### Texto de leitura

====

É de madrugada e levanto-me vertiginoso. Lá fora chove, é um dia triste de Outono. Sento-me à mesa de jornais espalhados e um livro aberto do José Freire: “25 anos a Alicatar Azulejo com outra arte”.

Agarro-me “azuleijado” ao catálogo deste meu amigo de longa data. E sou levado pelos pedacinhos minuciosamente alicatados até formarem uma unidade e a Memória, tantas vezes despedaçada, ganha subitamente uma inesperada presença.

Lembras-te, Zé, da nossa viagem marítima nesse Outono longínquo que nos levou a um desconhecido e trágico destino?

Estás a ver-nos, a mim, a ti e ao Lalande, os três moços beirões que partilharam a mesma “suite”?

Lembras-te dos oficiais milicianos que tomavam as suas refeições com divisas douradas ao som de música clássica?

Estás a ver o Lalande, cheio de importâncias porque os pais dominavam o CTT de Castelo Branco?

Lembras-te de falarmos de literatura, dos Beatles, dos fados da Amália, das baladas do Zeca que ouvíamos clandestinamente, mas também do canto gregoriano que aprendemos a apreciar em Seminários que não eram fábricas de Padres?

Lembras-te, mais tarde, como encontrámos os nossos Amores no Fundão?

E mais tarde ainda, também em dia outonal, lembras-te quando visitei o teu atelier com os meus irmãos Francisco e Joaquim, depois de saborear uma tarte de Azeitão regada por um delicioso moscatel de Setúbal?

Lembras-te do saco de laranjas que me deste quando os pomares ainda não tinham sido destruídos pela construção civil?

====

### Registos de dados
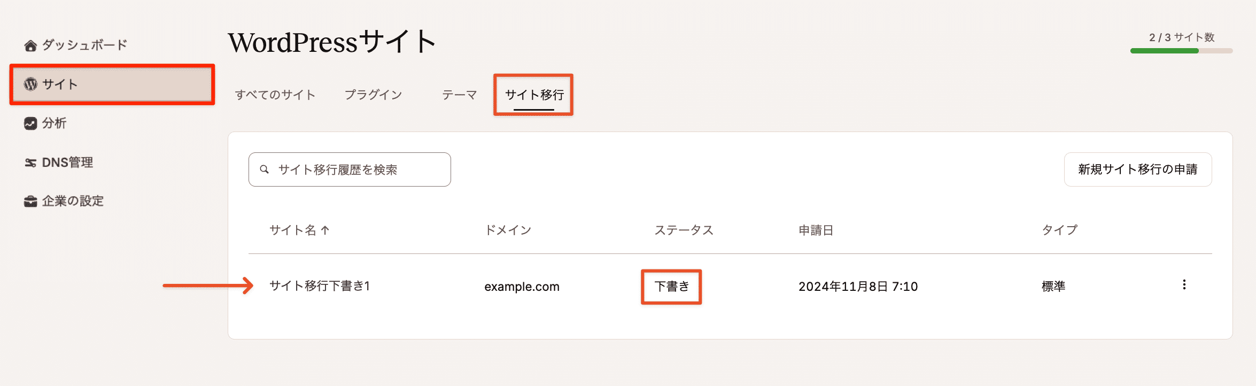
Task: Switch to the すべてのサイト tab
Action: tap(275, 95)
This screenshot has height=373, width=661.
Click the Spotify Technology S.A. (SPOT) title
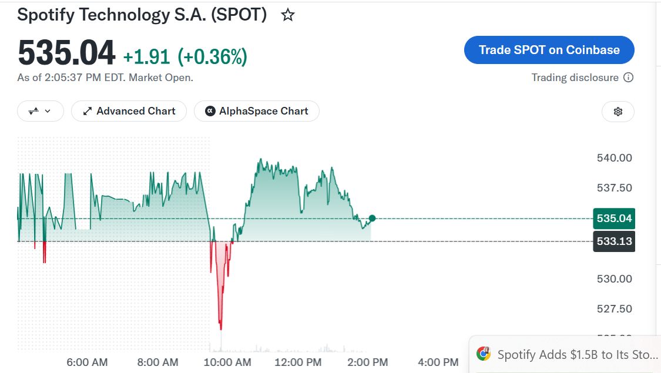point(142,15)
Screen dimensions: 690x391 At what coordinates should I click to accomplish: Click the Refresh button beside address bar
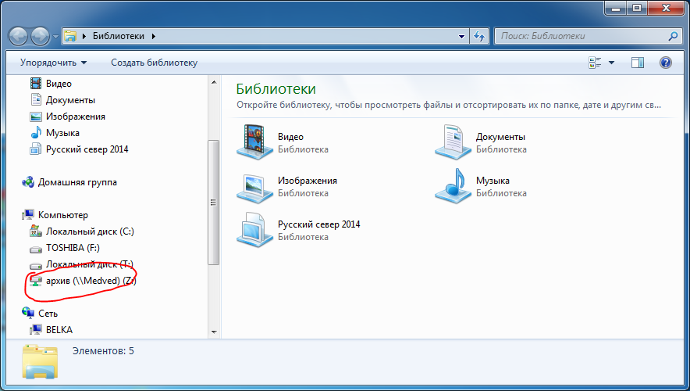[479, 36]
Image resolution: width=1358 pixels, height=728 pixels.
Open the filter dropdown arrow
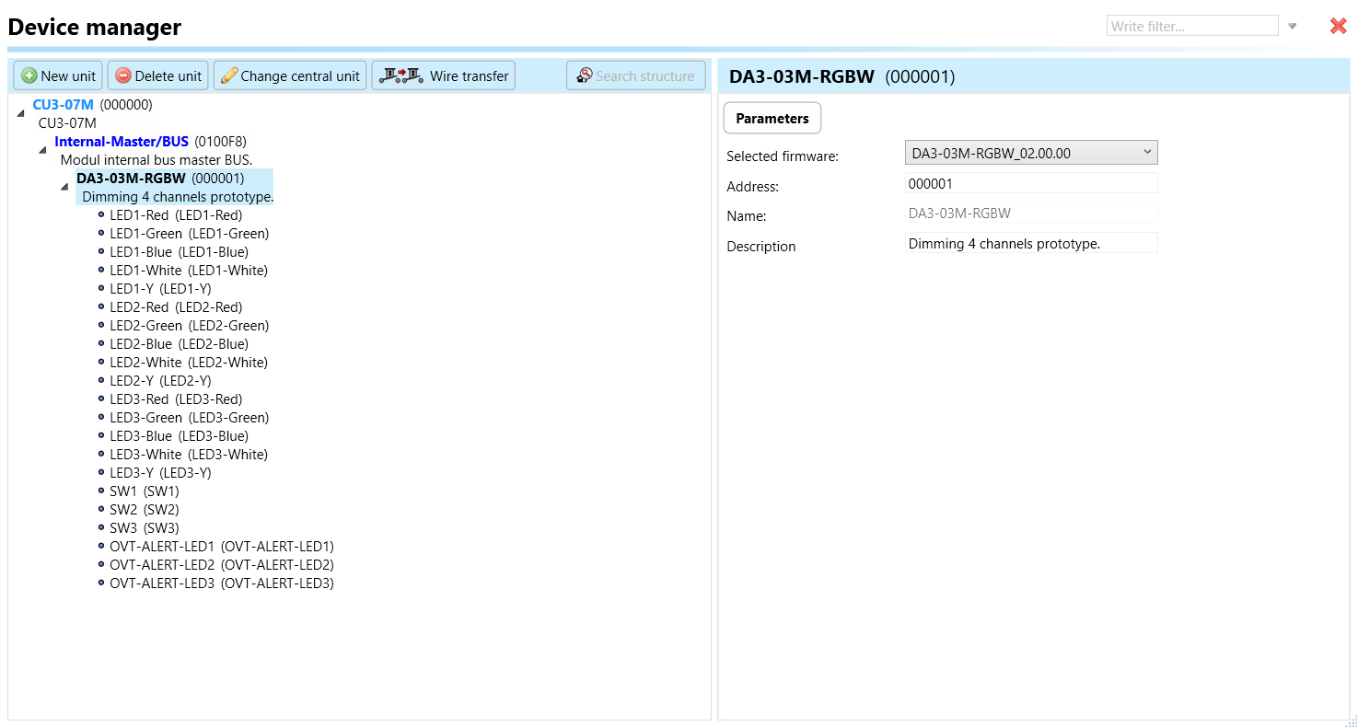[1292, 26]
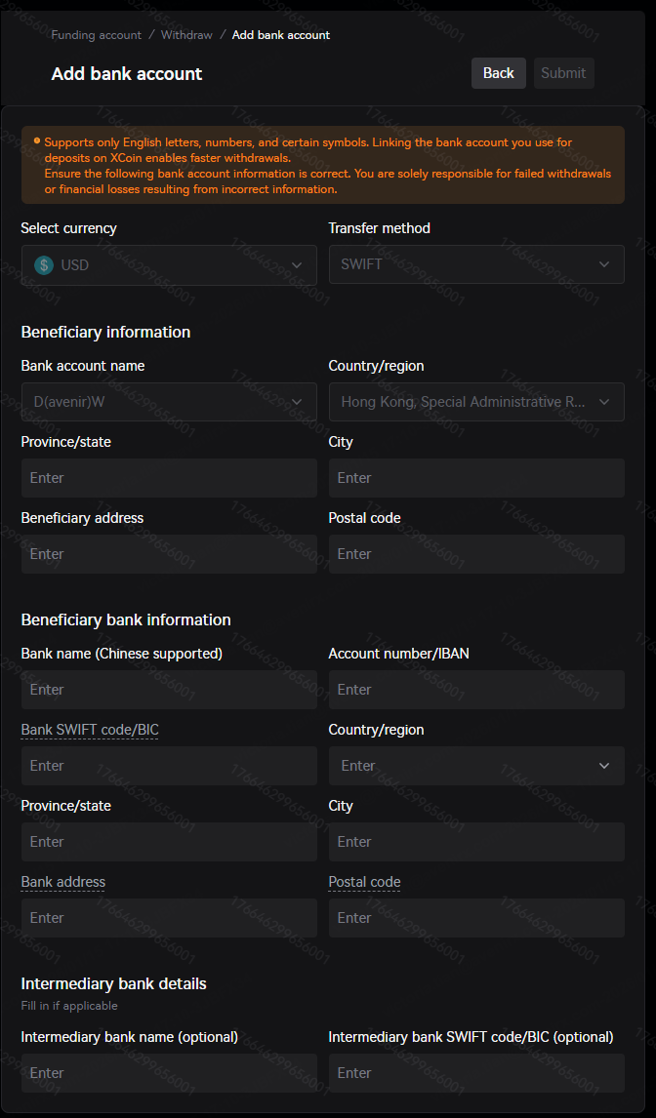
Task: Open the Select currency dropdown
Action: (x=169, y=265)

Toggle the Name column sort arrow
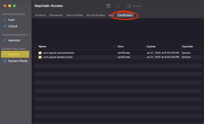click(114, 47)
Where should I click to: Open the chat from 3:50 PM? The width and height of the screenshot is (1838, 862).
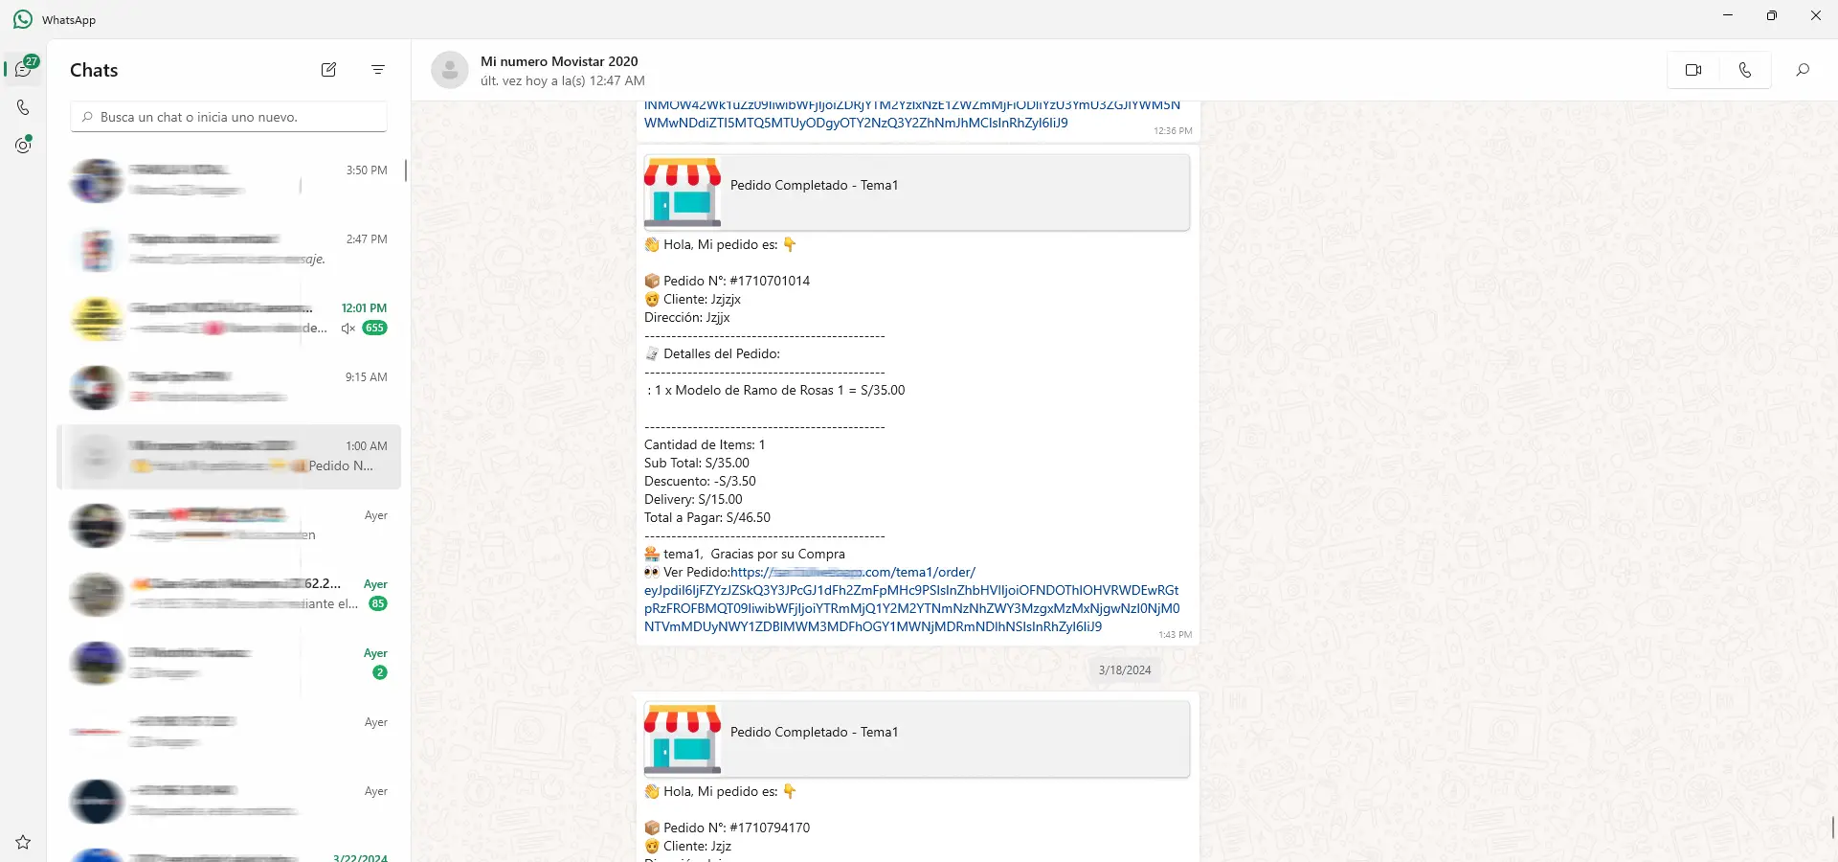(230, 181)
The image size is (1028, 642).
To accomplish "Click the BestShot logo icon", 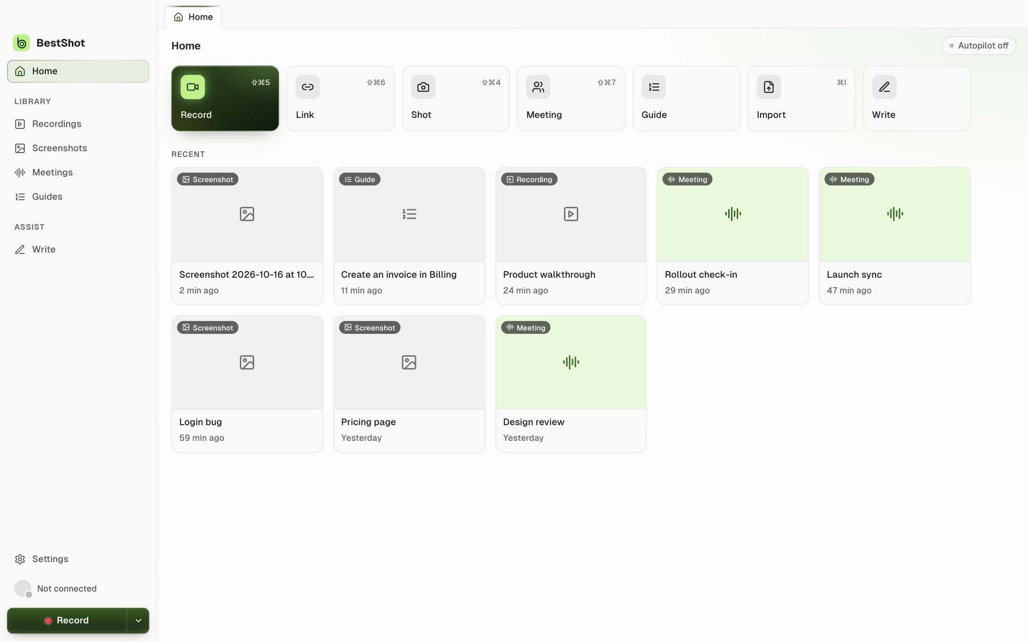I will click(x=21, y=43).
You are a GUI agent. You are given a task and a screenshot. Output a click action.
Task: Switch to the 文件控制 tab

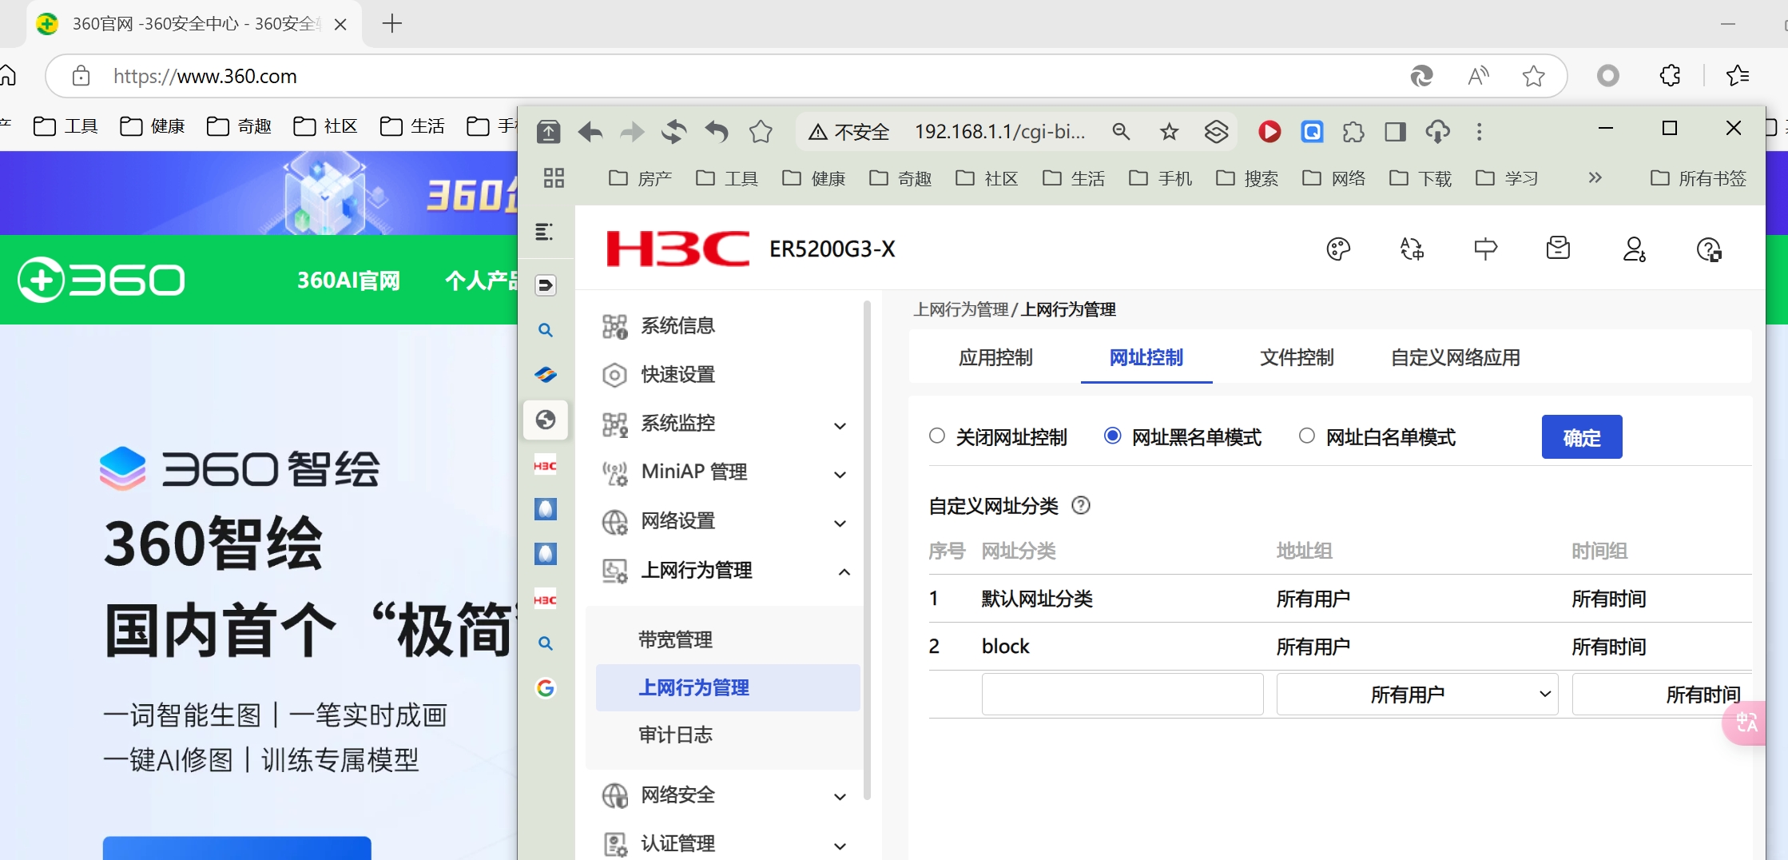point(1297,358)
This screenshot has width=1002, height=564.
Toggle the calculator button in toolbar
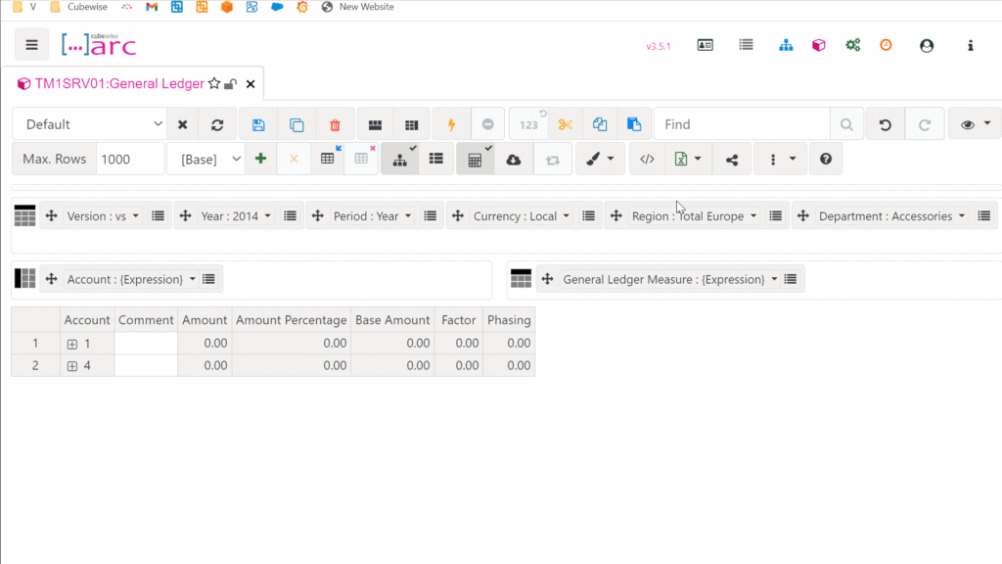[x=475, y=159]
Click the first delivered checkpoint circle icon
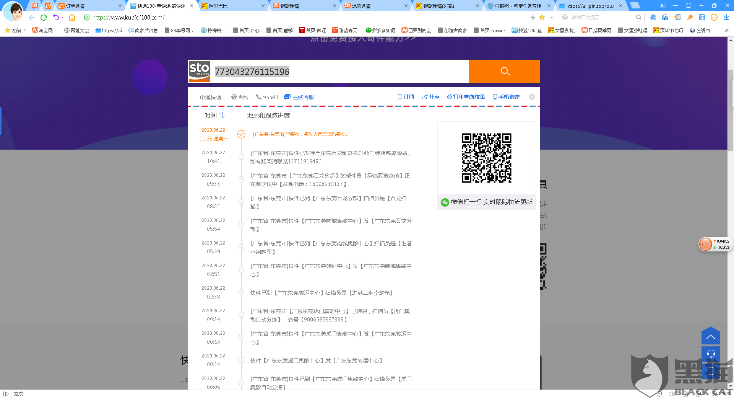The image size is (734, 398). (x=241, y=134)
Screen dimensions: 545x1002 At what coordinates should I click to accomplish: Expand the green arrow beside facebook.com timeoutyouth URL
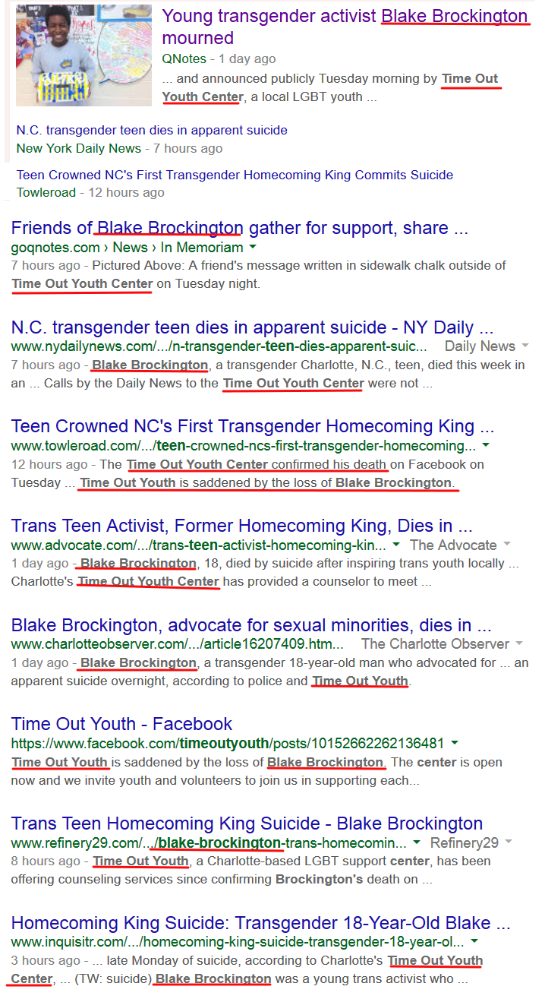coord(454,742)
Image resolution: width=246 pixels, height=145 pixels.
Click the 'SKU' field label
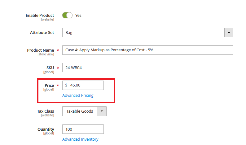point(50,68)
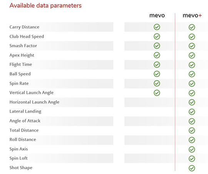This screenshot has height=174, width=208.
Task: Click the mevo+ checkmark for Roll Distance
Action: (192, 140)
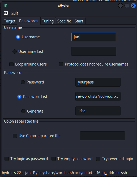This screenshot has width=137, height=177.
Task: Close the xHydra window with X
Action: [x=133, y=6]
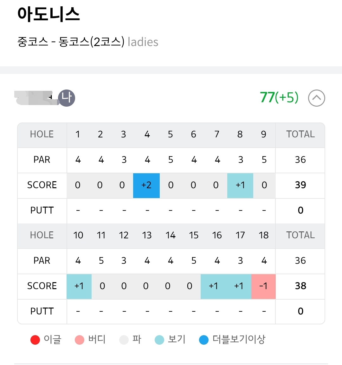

====

### Trabalho a realizar
(1) Copie do texto de memórias o trecho que começa nas palavras que contêm "Lembras-te, Zé, da" e termina em "fábricas de Padres?".
(2) Responda, com base no texto de memórias, às seguintes perguntas:
(a) Qual é o título do livro de José Freire que está aberto sobre a mesa?
(b) Segundo o texto, por que razão andava o Lalande cheio de importâncias?
(c) Quais são os nomes dos irmãos que foram na visita ao atelier?

### Resultados
(1)
Lembras-te, Zé, da nossa viagem marítima nesse Outono longínquo que nos levou a um desconhecido e trágico destino?

Estás a ver-nos, a mim, a ti e ao Lalande, os três moços beirões que partilharam a mesma “suite”?

Lembras-te dos oficiais milicianos que tomavam as suas refeições com divisas douradas ao som de música clássica?

Estás a ver o Lalande, cheio de importâncias porque os pais dominavam o CTT de Castelo Branco?

Lembras-te de falarmos de literatura, dos Beatles, dos fados da Amália, das baladas do Zeca que ouvíamos clandestinamente, mas também do canto gregoriano que aprendemos a apreciar em Seminários que não eram fábricas de Padres?

(2)
(a) "25 anos a Alicatar Azulejo com outra arte".
(b) Porque os pais dominavam o CTT de Castelo Branco.
(c) Francisco e Joaquim.